Ghosting Plagues Service Industry In The US

| Updated: May 12, 2022 2:48 pm

Post pandemic US is witnessing a rejuvenated “ghosting” trend. Manufacturers, restaurants, airlines and cleaning companies are among the employers seeing a surge of job seekers who accept positions. Then, they are neither seen nor heard from again.

And so, employers are adding a new feature to the post-Covid employment landscape: A job isn’t filled until the new hire actually shows up for work.

When hiring for clients, recruiting firm Murray Resources in Houston has seen candidates not show up for interviews and start dates. “Candidates have so many options in this market that typical professional etiquette is being ignored,” said Keith Wolf, a managing director, who said even his own firm has run into such hiring problems.

“We have a generation of professionals who grew up on dating apps, where ghosting has been accepted as an annoying, but common, phenomenon,” he said. “I believe that is leaking into the professional world.”

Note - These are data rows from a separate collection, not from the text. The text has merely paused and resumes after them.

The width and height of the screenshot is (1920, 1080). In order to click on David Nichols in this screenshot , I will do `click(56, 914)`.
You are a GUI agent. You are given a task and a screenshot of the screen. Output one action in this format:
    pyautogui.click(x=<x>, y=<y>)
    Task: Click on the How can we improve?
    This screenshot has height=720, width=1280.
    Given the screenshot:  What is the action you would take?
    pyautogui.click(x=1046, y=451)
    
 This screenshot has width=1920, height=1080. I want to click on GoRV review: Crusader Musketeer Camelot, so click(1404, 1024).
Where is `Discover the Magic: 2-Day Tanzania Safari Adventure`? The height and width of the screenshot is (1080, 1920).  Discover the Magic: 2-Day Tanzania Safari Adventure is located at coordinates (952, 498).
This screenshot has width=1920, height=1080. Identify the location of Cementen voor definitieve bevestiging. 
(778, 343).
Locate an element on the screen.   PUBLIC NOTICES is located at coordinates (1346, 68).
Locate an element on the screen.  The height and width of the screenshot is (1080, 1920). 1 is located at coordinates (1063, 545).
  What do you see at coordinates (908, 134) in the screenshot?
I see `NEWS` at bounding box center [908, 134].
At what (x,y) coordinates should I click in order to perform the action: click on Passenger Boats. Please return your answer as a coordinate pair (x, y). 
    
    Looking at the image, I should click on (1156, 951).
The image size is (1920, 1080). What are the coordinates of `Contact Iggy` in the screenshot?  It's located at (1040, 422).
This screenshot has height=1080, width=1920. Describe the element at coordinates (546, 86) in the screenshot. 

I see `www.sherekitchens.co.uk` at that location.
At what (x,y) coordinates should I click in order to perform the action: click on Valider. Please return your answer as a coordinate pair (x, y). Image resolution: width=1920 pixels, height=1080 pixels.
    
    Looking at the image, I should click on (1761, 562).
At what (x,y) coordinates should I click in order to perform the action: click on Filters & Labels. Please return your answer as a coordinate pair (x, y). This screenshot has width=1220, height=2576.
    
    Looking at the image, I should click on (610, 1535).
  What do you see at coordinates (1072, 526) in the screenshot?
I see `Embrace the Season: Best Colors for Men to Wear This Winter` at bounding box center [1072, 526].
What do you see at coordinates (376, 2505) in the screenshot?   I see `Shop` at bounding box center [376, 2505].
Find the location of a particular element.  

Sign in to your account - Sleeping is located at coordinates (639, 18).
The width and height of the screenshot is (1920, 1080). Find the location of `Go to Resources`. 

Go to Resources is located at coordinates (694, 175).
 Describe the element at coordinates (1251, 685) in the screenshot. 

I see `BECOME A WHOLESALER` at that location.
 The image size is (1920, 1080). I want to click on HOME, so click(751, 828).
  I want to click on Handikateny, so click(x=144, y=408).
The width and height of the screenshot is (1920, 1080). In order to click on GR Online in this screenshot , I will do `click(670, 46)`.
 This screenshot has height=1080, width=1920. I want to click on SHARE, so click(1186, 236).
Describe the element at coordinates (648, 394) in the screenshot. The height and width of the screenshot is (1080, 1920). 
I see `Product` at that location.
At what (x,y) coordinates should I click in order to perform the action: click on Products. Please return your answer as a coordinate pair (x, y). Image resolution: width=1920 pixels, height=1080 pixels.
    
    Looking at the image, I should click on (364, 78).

The practice, often called ghosting, isn’t new. In the tight labour market that preceded the pandemic, employers reported that some staffers quit without giving notice or just stopped showing up for their shifts. The practice picked up its own shorthand: “no call, no show.” What is different now, employers said, is that more people are vanishing before even starting a job.

Southwest Airlines reported nearly 15% to 20% of new hires for some jobs don’t turn up on their first day. At security and facility-services provider Allied Universal, roughly 15% of new hires disappear before starting a job.

According to Jonas Prising of ManpowerGroup: “This ghosting trend—of accepting offers and then saying that they’ll start and not showing up—is at a record high,” said Jonas Prising, chairman and CEO of staffing agency ManpowerGroup Inc. 

Nationally, the job market is the strongest it has been in about a half-century. The unemployment rate fell to 3.6% in March, and job openings and the number of times workers quit reached the highest levels on record. By some measures, the odds of getting laid off are the lowest in decades. Many companies streamlined hiring processes or improved technology, at times making it possible for people to get hired online within minutes—and without ever speaking to a hiring manager.

The rise in no-shows “could be just an expression of job seekers having a lot more confidence in their ability to find a job,” said Nick Bunker, an economist at the job-search platform Indeed.

In posts on Twitter, workers offered all sorts of reasons for blowing off new jobs. They said they got better offers between when they were hired and when they were supposed to show up. They claimed they discovered the pay was lower or the hours or conditions different than what they were told. Some even complained that the hiring companies had previously ignored them after interviews or applications.